The prevalence of visual impairment, defined as a visual acuity of 20/40 or worse, is 4% to 5% among persons over age 65 years and 10% to 21% among those over age 75.[16] In 36% of older persons with visual impairment, the cause is cataracts; in 14%, macular degeneration; in 7%, diabetic retinopathy; and in 5%, glaucoma.[17] The leading cause of blindness among African-Americans is cataracts, whereas for Caucasians, it is macular degeneration.
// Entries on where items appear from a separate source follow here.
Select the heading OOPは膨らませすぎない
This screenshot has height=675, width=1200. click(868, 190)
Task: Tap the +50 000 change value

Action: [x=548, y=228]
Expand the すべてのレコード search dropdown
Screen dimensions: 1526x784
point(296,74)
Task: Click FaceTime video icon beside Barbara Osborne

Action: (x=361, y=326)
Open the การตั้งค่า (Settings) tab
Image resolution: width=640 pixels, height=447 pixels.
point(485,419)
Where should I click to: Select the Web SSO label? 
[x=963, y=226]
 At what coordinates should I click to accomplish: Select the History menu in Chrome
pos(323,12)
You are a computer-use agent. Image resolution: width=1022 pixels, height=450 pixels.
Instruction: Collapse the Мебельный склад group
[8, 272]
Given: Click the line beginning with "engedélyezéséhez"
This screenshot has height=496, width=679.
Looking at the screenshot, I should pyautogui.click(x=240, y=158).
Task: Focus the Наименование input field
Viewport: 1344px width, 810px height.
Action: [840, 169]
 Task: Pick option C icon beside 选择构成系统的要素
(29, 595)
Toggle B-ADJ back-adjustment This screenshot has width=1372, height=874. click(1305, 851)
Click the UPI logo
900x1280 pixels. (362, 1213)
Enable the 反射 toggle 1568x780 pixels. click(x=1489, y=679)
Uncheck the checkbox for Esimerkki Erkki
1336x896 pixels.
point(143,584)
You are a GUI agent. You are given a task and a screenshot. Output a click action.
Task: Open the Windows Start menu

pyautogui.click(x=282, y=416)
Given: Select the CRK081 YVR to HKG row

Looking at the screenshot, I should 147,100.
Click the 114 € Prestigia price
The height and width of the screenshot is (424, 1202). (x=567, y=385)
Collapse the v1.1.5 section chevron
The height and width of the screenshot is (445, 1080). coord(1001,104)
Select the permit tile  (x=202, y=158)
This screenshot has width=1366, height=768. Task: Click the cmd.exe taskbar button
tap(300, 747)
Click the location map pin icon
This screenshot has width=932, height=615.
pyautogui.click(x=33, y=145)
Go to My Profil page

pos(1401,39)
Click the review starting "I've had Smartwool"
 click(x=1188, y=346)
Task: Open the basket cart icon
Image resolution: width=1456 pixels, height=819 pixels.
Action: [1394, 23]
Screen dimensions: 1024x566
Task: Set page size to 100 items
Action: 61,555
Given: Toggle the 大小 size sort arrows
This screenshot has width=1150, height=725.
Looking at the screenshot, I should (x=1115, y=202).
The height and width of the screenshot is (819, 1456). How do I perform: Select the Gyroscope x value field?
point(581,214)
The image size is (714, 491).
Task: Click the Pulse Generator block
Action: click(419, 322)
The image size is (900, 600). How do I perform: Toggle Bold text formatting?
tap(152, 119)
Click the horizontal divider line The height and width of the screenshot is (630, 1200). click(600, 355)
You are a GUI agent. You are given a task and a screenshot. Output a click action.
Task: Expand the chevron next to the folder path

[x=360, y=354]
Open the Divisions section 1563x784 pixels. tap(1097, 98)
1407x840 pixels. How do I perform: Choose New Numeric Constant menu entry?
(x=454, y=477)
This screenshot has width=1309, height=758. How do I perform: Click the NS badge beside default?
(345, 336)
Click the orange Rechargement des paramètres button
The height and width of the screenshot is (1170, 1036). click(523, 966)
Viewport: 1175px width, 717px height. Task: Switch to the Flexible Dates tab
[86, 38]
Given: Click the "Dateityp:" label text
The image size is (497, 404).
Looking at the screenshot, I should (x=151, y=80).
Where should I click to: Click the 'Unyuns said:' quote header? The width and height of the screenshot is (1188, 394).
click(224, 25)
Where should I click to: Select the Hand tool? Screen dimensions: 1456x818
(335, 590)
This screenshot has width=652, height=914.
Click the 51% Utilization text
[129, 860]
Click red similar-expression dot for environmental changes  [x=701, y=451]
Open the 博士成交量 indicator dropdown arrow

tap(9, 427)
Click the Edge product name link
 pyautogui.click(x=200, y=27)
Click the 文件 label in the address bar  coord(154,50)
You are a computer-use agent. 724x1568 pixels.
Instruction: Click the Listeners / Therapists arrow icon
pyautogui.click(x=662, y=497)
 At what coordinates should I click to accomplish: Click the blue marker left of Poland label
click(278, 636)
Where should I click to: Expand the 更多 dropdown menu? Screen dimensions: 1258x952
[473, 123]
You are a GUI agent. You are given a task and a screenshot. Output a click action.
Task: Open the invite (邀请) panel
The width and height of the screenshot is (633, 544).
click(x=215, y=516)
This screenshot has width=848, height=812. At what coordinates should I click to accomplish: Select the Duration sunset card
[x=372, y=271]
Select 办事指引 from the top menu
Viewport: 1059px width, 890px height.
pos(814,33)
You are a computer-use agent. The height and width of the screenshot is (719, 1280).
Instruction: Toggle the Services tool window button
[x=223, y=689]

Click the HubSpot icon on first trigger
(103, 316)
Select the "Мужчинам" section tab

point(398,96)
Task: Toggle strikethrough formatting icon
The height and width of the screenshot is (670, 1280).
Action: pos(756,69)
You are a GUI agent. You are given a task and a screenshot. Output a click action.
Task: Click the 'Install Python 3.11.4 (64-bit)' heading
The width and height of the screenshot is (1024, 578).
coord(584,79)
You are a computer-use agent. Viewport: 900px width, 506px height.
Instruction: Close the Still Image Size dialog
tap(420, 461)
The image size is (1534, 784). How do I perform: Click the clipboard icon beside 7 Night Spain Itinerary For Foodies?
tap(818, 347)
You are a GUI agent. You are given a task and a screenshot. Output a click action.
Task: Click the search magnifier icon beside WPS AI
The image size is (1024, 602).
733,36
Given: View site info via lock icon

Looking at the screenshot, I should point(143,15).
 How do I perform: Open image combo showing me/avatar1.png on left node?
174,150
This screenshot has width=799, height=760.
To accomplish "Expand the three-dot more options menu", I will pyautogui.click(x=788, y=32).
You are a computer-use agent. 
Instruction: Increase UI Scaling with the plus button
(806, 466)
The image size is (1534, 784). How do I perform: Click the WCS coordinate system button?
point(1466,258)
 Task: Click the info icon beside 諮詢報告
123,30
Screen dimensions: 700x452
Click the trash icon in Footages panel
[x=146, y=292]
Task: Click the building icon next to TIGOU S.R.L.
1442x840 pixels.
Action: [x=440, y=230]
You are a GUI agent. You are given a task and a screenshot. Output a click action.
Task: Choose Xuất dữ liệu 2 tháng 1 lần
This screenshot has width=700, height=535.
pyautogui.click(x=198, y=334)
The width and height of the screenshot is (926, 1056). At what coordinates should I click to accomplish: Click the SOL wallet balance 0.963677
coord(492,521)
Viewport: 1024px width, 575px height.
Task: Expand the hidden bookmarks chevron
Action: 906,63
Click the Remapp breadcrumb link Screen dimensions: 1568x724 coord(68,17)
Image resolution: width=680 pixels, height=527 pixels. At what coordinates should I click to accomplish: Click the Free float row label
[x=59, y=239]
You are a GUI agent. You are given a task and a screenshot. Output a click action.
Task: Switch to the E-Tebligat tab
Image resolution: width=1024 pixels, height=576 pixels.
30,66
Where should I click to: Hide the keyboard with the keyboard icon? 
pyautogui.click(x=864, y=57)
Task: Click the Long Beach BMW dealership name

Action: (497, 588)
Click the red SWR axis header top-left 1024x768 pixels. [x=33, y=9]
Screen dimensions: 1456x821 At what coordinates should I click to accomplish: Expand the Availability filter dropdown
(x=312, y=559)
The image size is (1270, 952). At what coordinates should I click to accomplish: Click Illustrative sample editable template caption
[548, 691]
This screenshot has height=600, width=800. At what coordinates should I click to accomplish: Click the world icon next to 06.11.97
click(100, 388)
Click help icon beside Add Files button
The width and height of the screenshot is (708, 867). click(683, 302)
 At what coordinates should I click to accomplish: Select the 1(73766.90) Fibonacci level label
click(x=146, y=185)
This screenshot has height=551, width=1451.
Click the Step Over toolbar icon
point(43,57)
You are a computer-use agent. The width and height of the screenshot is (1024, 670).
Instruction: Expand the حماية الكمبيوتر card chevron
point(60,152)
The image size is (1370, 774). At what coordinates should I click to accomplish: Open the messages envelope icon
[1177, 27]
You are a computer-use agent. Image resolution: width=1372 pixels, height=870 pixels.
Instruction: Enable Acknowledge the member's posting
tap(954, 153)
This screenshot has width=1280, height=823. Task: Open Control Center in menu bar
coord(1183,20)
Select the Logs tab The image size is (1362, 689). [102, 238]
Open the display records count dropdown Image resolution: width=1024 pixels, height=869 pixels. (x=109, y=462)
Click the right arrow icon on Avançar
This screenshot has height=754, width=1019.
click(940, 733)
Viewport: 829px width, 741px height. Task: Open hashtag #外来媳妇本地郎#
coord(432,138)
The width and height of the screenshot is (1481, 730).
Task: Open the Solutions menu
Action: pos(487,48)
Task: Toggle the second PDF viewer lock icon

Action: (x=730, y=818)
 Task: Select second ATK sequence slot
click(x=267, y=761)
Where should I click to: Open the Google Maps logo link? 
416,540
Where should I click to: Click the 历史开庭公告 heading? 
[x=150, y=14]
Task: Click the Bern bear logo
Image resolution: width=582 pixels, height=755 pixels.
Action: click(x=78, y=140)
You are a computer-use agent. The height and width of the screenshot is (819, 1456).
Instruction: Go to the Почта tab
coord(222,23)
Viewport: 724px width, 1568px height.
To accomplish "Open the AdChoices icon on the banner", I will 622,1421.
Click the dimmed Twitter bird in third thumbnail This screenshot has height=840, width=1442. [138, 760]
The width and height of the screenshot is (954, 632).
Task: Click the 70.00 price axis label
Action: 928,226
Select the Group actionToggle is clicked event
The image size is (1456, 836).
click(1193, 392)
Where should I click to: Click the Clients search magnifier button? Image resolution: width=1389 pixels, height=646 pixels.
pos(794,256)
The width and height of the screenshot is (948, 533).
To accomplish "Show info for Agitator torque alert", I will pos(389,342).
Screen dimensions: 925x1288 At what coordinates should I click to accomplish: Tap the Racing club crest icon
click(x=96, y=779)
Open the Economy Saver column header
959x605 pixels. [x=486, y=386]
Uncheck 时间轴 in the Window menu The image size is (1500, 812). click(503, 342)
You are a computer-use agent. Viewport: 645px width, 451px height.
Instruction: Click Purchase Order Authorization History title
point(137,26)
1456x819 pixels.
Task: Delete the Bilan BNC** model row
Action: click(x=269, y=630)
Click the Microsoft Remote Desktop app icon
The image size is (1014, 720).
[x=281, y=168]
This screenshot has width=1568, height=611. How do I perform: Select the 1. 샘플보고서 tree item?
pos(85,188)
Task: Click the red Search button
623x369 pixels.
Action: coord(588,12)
Cancer treatment of an older patient with visual impairment poses additional risks beyond the normal complications of chemotherapy. First, many chemotherapy regimens and underlying malignancies can cause symptoms of fatigue, dizziness, and peripheral neuropathy, which, combined with visual impairment, can greatly increase the risk of falling. Furthermore, the morbidity (eg, hip fractures) and mortality associated with falling may be greater among patients with low platelet counts, bleeding disorders, or bony metastasis.[18] Compliance with dosing schedules may also be hindered if the patient lives alone and cannot see well enough to read labels.[19]

Testing Visual Acuity

Screening for visual impairment can be performed by using a Snellen chart or instruments such as the Activities of Daily Vision Scale (ADVS). Visual disability may not be captured by routine visual testing, but the ADVS has proven to be a reliable and valid measure of such impairment.[20] The ADVS focuses on five subscales: distance vision, near vision, glare disability, night driving, and daytime driving. Far vision tasks that are evaluated with the ADVS include reading signs, use of transportation, and walking up steps. Near vision tasks include items such as watching television, reading medication bottles, writing checks, and using threads and needles or rulers and screwdrivers.